Aside from a few book reports in middle grades, I have not ever done a book review. I read plenty of them, they’re essential to that purchasing part of my job (have I mentioned that I get to buy lots of books with other people’s money? Best part of being a Librarian.) But book reviews haven’t blipped my radar.
Since I started knitting, I’ve mostly given up reading. Well, yes, there is an obsession happening, but a few years ago I stopped being able to read for pleasure. For a person who, as a child, did everything with a book in hand (especially folding clothes), this has been hard. Awful. My eyes do this funny thing when I read for pleasure (read=for hours on end), and I end up having, after just a few books, to go to the eye doctor and get new glasses. Knitting, however, doesn’t stress my eyes, and I can (with good lighting) knit ’till I pass out.
Where’s that book review I promised?
I stayed up until I finished it last night (late!), even though I had to be up earlier than ususal. I dreamed of sheep. Sheep testicles, that is. Read this, if you get a minute, and all will be explained.
You know what? I don’t know how to do a book review. This is what I can tell you though:
- Sheep are way more fun than I thought they would be, and lambs are small and bouncy.
- I’m pretty sure I would freak about easy lambing, and a prolapsed sheep uterus would render me a vegetable.

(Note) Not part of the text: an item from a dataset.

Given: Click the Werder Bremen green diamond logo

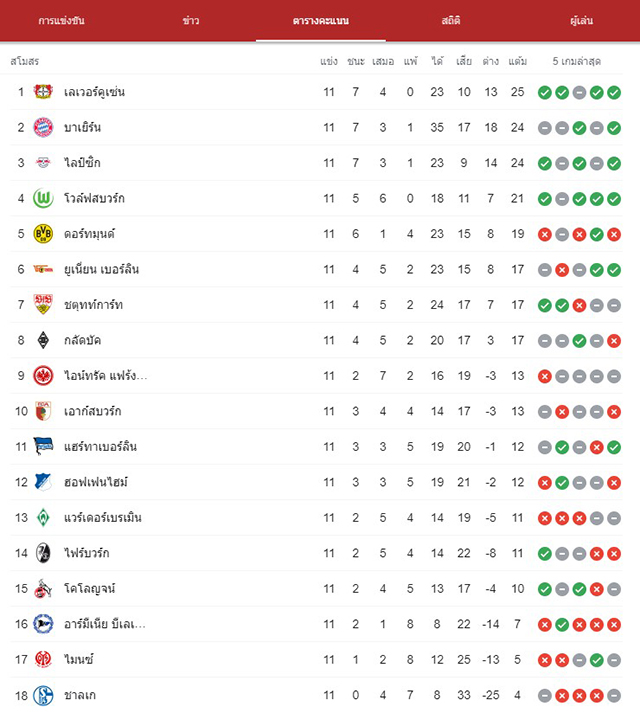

- It is entirely possible that sheep may be too smart for me.
- I still want this farm thing, bad.
- Not sure I could handle a sheep-for-meat farm. I’m a chicken.
- Speaking of chickens, I didn’t know they had bellybuttons, or that chicken nookie would be so darn funny.
I could keep going, but I’ll spare you. Llamas, ducks, coyotes and women’s underwear. The author has a blog (yay!).
Excuse me, I’ll be off in the corner dreaming of having a farm.